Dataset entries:
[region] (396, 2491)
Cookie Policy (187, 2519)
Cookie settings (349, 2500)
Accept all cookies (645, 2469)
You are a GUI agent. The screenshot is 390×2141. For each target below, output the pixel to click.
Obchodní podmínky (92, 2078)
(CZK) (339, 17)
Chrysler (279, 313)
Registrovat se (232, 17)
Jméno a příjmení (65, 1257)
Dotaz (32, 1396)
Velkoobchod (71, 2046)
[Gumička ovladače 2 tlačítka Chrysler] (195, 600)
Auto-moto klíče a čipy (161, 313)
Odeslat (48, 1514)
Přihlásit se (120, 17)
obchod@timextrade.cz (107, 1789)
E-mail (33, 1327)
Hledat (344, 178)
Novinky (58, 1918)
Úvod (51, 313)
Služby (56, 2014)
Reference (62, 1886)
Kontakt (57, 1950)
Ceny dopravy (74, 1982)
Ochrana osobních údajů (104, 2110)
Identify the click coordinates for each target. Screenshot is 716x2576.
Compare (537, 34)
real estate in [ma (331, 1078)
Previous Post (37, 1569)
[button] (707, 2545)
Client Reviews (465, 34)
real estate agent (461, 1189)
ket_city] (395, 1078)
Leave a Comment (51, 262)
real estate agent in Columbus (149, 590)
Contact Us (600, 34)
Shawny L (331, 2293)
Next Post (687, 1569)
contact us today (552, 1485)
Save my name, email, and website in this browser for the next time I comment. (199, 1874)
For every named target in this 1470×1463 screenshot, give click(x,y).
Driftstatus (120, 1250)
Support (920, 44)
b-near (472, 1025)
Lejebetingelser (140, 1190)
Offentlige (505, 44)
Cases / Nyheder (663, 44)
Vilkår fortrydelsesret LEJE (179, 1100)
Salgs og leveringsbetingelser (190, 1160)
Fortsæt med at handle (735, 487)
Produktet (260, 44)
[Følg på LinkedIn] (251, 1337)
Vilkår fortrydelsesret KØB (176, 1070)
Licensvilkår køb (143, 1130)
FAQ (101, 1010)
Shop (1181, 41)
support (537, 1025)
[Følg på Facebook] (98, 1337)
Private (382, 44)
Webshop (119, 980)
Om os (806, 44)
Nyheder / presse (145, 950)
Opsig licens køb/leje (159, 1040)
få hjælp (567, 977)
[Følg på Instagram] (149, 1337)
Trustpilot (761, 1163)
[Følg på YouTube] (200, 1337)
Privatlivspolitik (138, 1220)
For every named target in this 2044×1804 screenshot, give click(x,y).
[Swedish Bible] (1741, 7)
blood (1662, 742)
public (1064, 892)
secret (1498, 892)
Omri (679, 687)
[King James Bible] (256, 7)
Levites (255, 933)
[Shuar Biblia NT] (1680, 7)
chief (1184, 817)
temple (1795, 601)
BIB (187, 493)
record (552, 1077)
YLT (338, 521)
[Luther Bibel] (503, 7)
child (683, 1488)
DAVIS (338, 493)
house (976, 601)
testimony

## Directions
Using the data above, restate word for word the lines from its opening line through the line that contains "Odeslat (48, 1514)", and no more.

## Output of the task
[region] (396, 2491)
Cookie Policy (187, 2519)
Cookie settings (349, 2500)
Accept all cookies (645, 2469)
You are a GUI agent. The screenshot is 390×2141. For each target below, output the pixel to click.
Obchodní podmínky (92, 2078)
(CZK) (339, 17)
Chrysler (279, 313)
Registrovat se (232, 17)
Jméno a příjmení (65, 1257)
Dotaz (32, 1396)
Velkoobchod (71, 2046)
[Gumička ovladače 2 tlačítka Chrysler] (195, 600)
Auto-moto klíče a čipy (161, 313)
Odeslat (48, 1514)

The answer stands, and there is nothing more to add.